Max Glickman is son to an atheist boxer, Jack 'The Jew' Glickman, and a glamorous card-playing mother. Growing up in the peace and security of the 1950s Manchester suburbs, the word 'extermination' haunts his vocabulary and Nazis lurk in his imagination. When his childhood friend Manny is released from prison - why was he sent there? - the tug of religion and history proves too strong to be ignored and Max must accept there is no refuge from the dead...
"The novel is beautifully structured and Max’s first-person narration is the perfect vehicle for exploring a thought expressed in Jacobson’s previous book: that "in America the Jews had taken on a version of the national identity [and] had made the American cause their own", yet in England, they had struggled merely for the right to be left alone." - Jonathan Derbyshire, Financial Times
"(T)he most brilliantly ambitious (and ambitiously brilliant) of his eight novels (….) Jacobson manages to keep both of these story engines revving while never letting up on his affectionate, highly evocative detailing of the smaller family dramas that provide no end of light relief." - Tim Adams, New Statesman
Howard Jacobson has written sixteen novels and five works of non-fiction. He won the Bollinger Everyman Wodehouse Award in 2000 for The Mighty Walzer and then again in 2013 for Zoo Time. In 2010 he won the Booker Prize for The Finkler Question; he was also shortlisted for the prize in 2014 for J.

## DATASET
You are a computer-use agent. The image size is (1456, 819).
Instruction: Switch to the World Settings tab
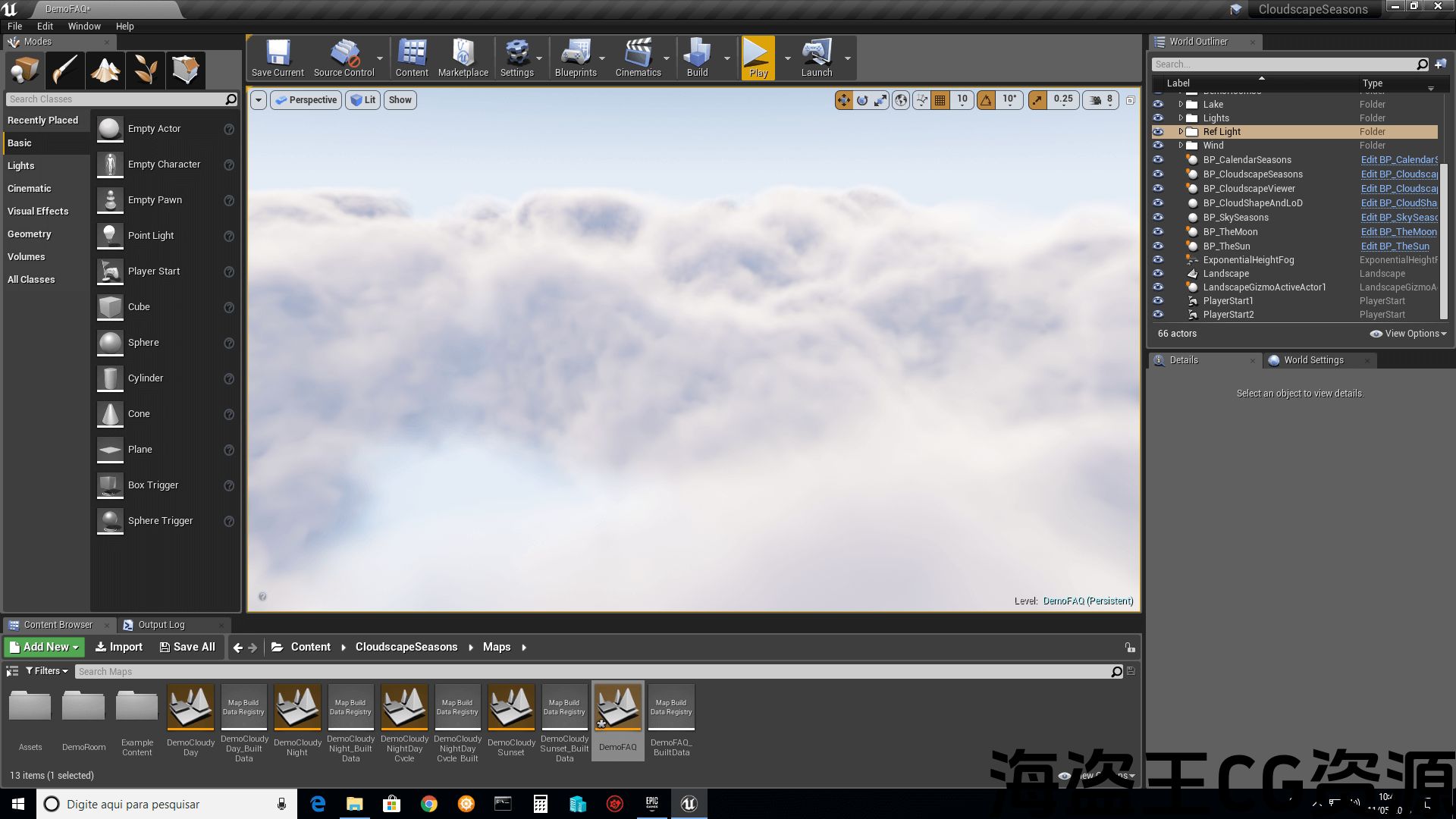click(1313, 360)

--

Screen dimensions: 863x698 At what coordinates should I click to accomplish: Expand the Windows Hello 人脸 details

* * *

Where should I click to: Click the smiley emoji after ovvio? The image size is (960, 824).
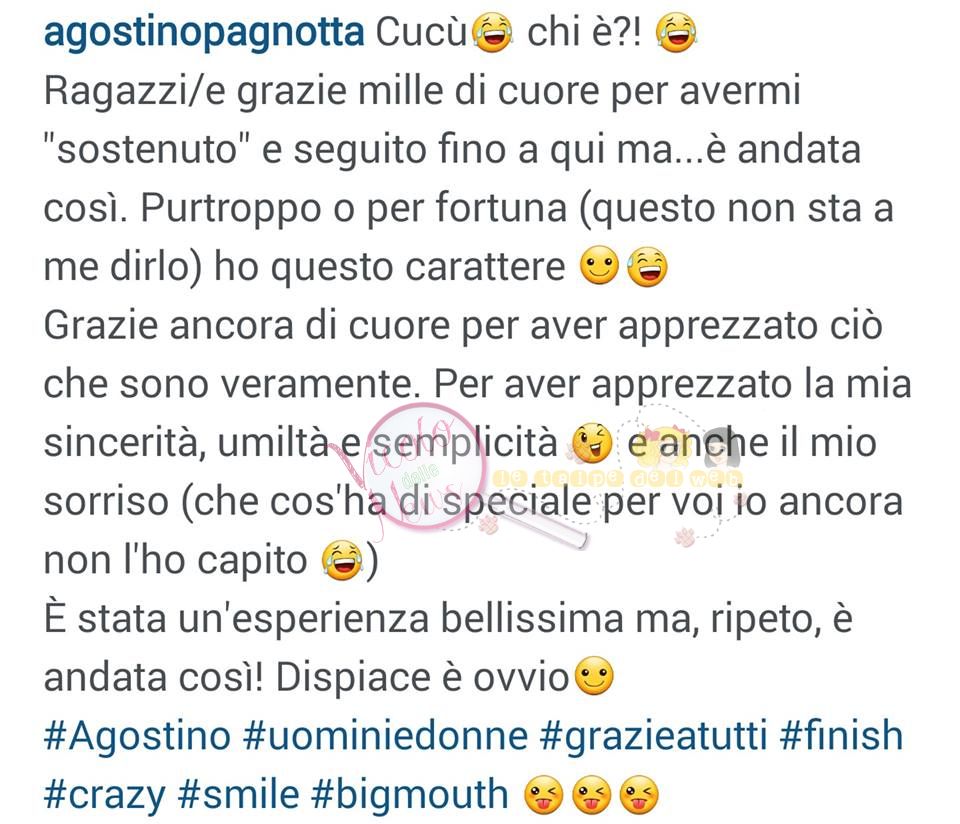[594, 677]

## EXERCISE TASKS
1. In the book description, condense the paragraph beginning "Howard Jacobson has written sixteen novels" into a short bulleted list that keeps its main facts.
2. Using the book description, decide whether each statement agrees with it, and give yes or no along with the exact words that settle it: (a) Max grew up in the Manchester suburbs during the 1950s. (b) Jacobson won the Booker Prize for J. (c) Max's father was a religious boxer.

## IN RESPONSE
1.
- Author of sixteen novels and five works of non-fiction
- Bollinger Everyman Wodehouse Award: 2000 for The Mighty Walzer, 2013 for Zoo Time
- Booker Prize: won in 2010 for The Finkler Question
- Booker Prize: shortlisted in 2014 for J

2.
(a) Yes: "Growing up in the peace and security of the 1950s Manchester suburbs"
(b) No: "In 2010 he won the Booker Prize for The Finkler Question; he was also shortlisted for the prize in 2014 for J."
(c) No: "son to an atheist boxer, Jack 'The Jew' Glickman"